### Given instruction
Please extract the material starting with the line that contains "Given: Select Google Cloud Overview dashboard" and going on through the end, and repeat those lines word for word, leaving the pictures out.
=== Working data ===
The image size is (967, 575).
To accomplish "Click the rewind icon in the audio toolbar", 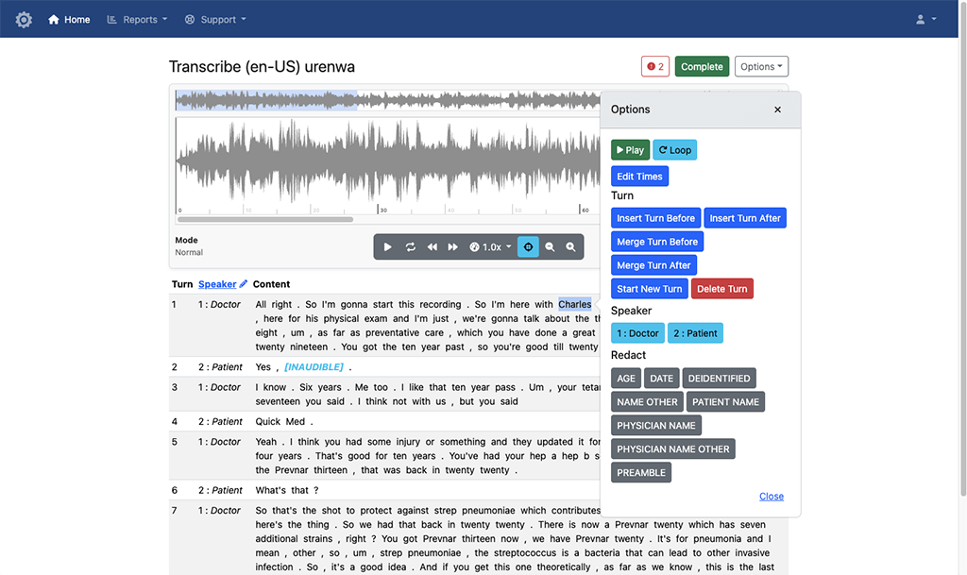I will coord(433,247).
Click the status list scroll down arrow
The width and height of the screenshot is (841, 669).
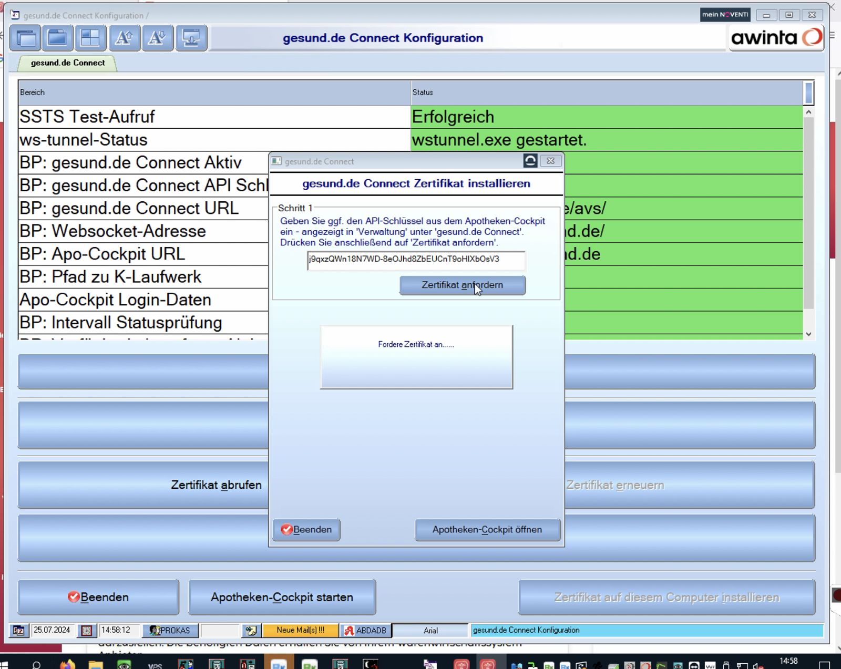[x=808, y=334]
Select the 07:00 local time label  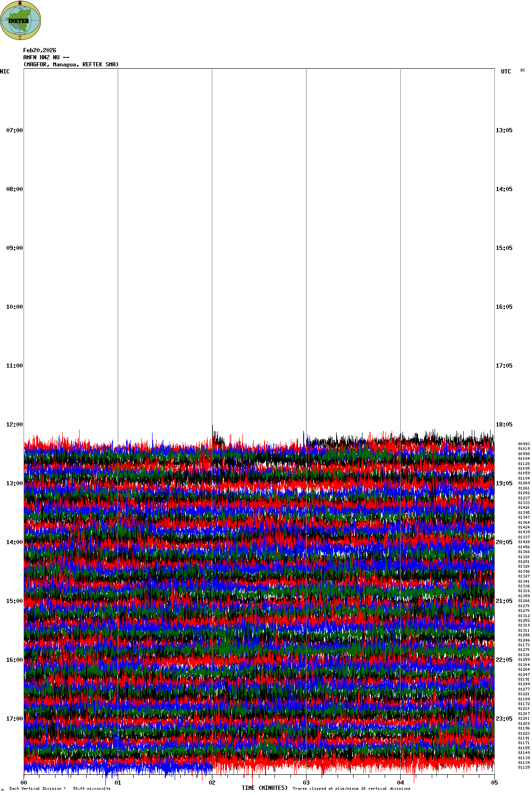pos(14,130)
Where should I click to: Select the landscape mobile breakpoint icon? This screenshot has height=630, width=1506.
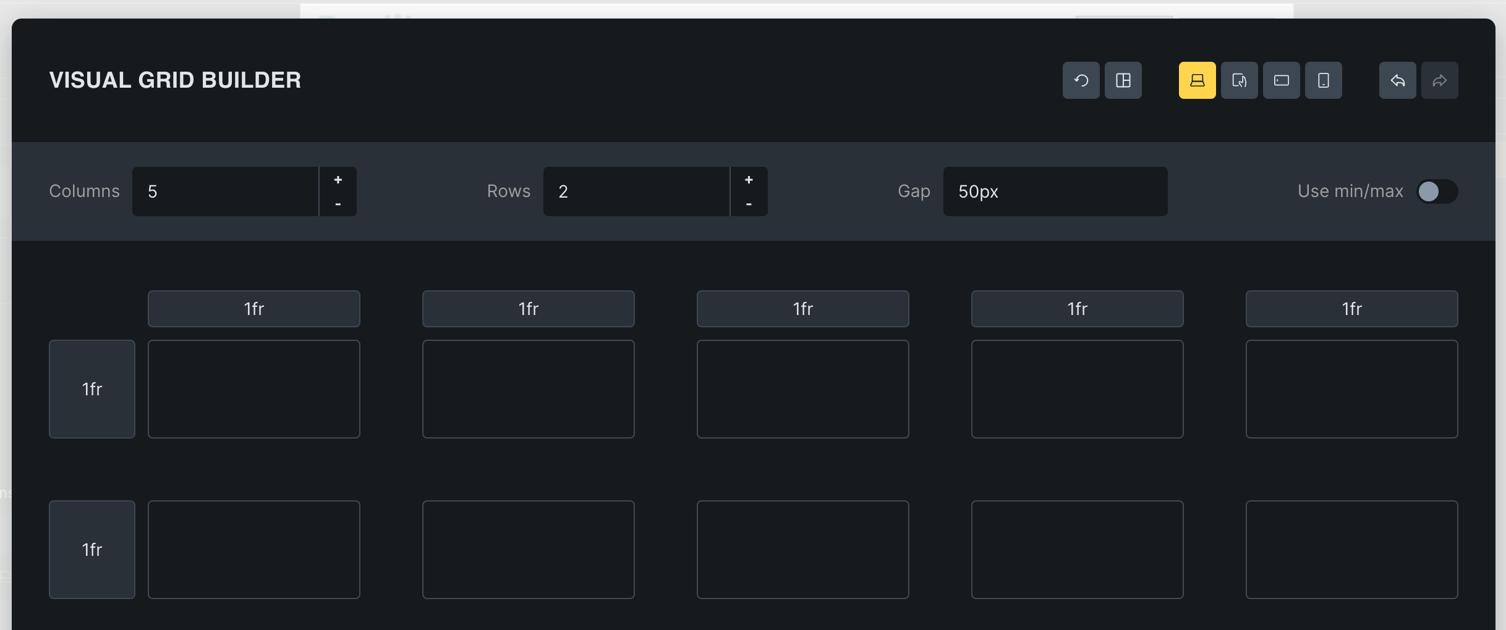(x=1281, y=80)
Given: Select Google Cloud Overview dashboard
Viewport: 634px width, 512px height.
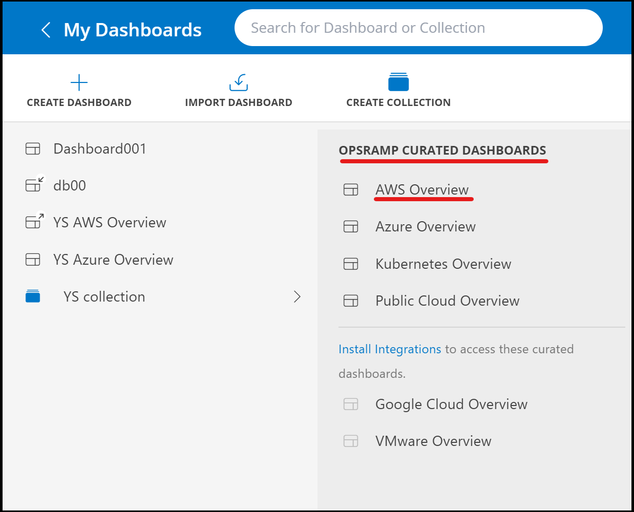Looking at the screenshot, I should 451,404.
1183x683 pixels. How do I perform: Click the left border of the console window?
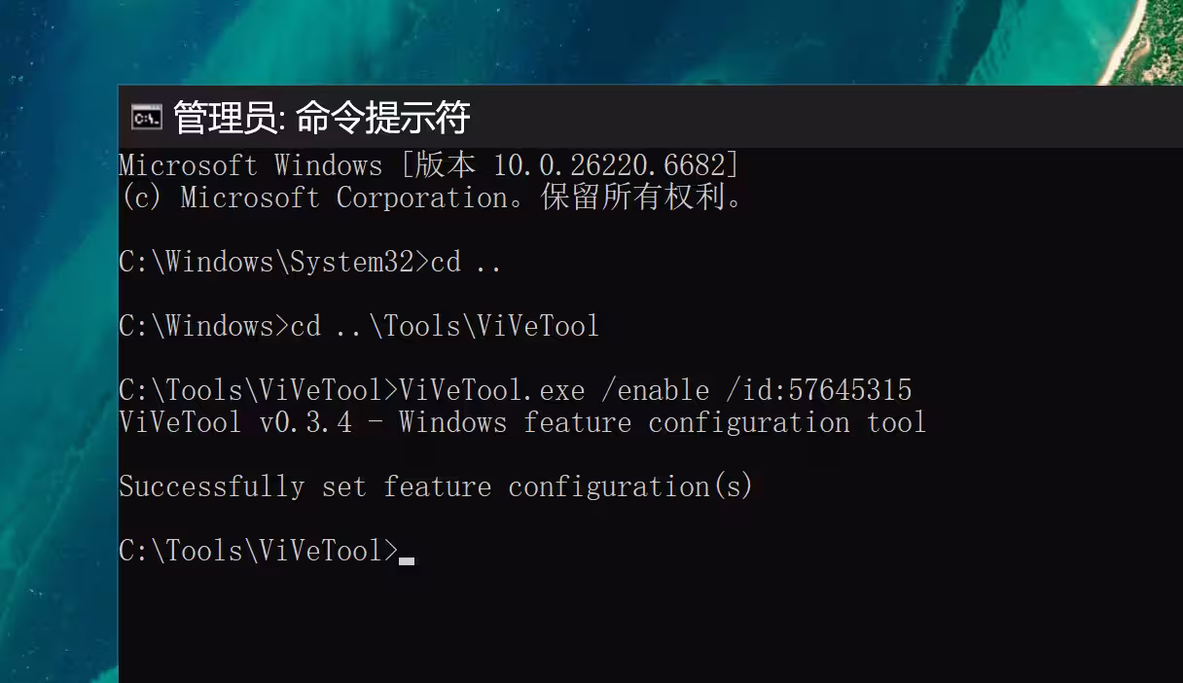(x=118, y=389)
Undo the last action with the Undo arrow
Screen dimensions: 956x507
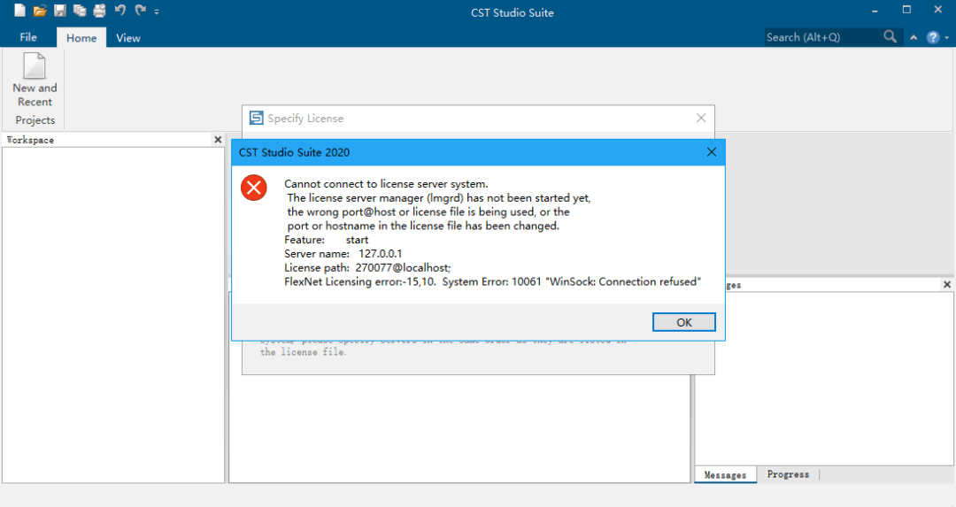click(x=120, y=12)
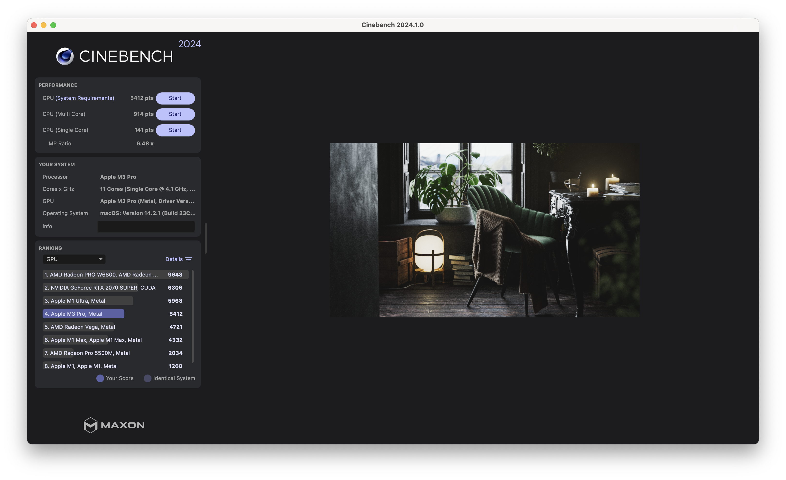The image size is (786, 480).
Task: Select NVIDIA GeForce RTX 2070 SUPER entry
Action: [x=100, y=288]
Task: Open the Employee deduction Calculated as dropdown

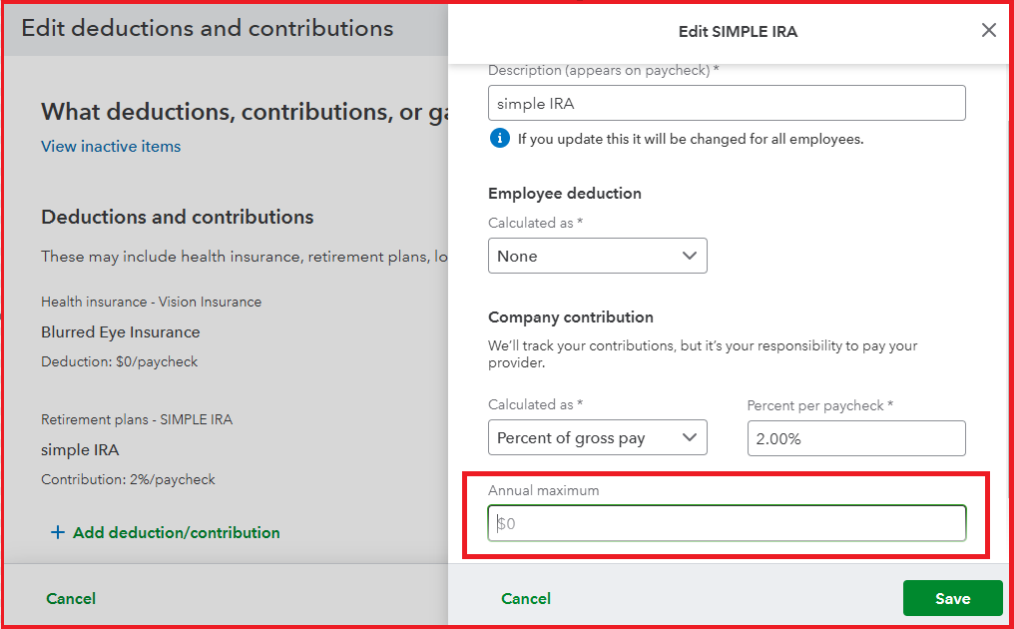Action: click(x=597, y=256)

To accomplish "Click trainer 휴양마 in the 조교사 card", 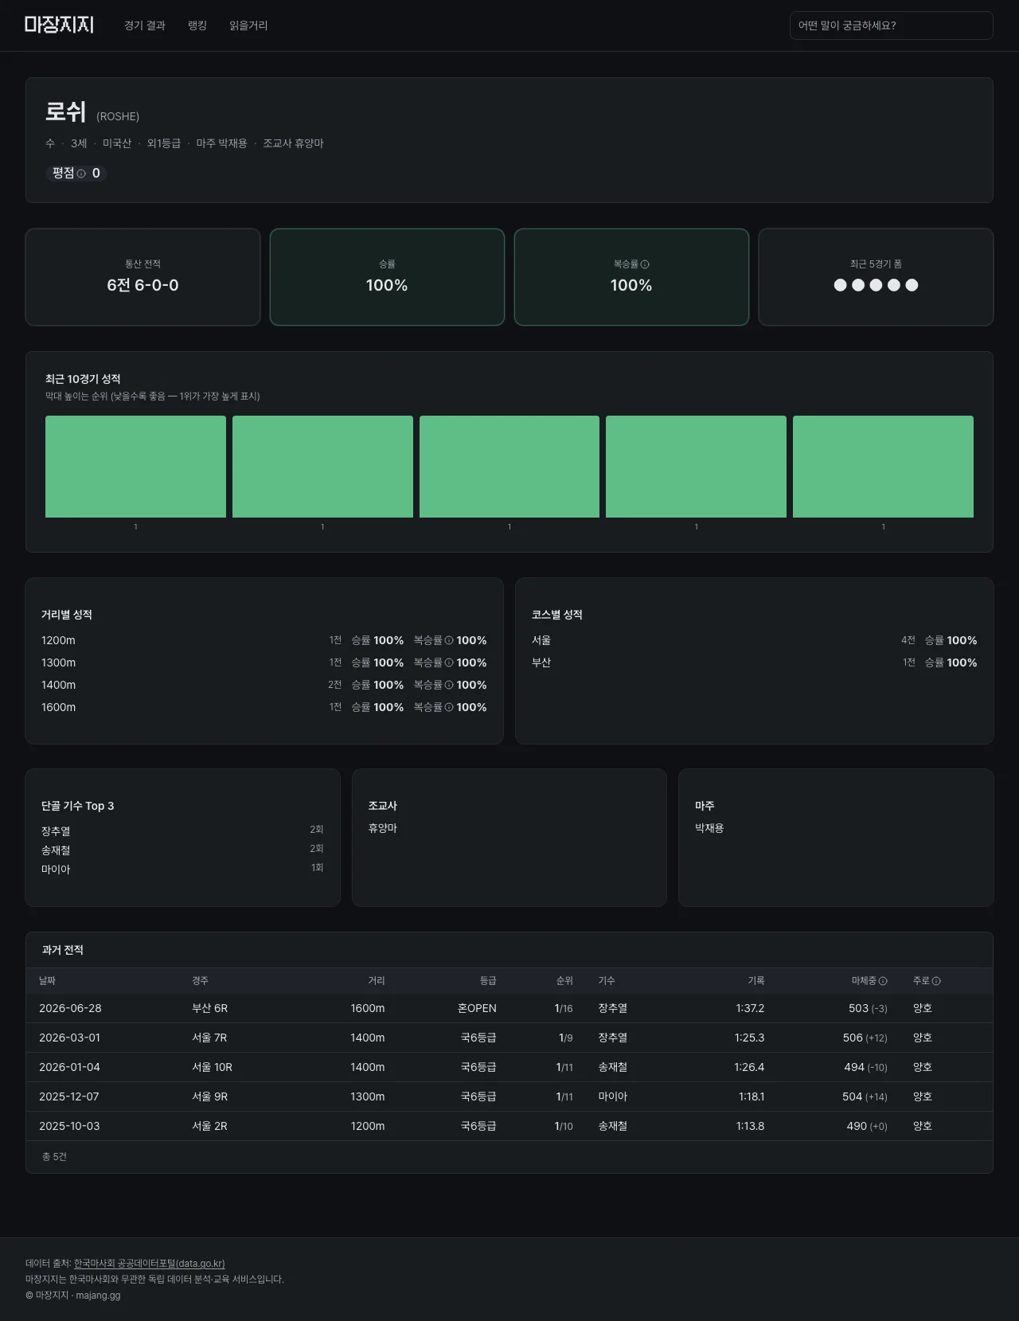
===
### Finished task
Given: Select Google Cloud Overview dashboard
Viewport: 634px width, 512px height.
Looking at the screenshot, I should 451,404.
1183x683 pixels. How do I perform: Click the left border of the console window?
(x=118, y=389)
Undo the last action with the Undo arrow
Screen dimensions: 956x507
click(x=120, y=12)
The image size is (786, 480).
Task: Select NVIDIA GeForce RTX 2070 SUPER entry
Action: [x=100, y=288]
Task: Open the Employee deduction Calculated as dropdown

Action: click(x=597, y=256)

To accomplish "Click trainer 휴양마 in the 조교사 card", 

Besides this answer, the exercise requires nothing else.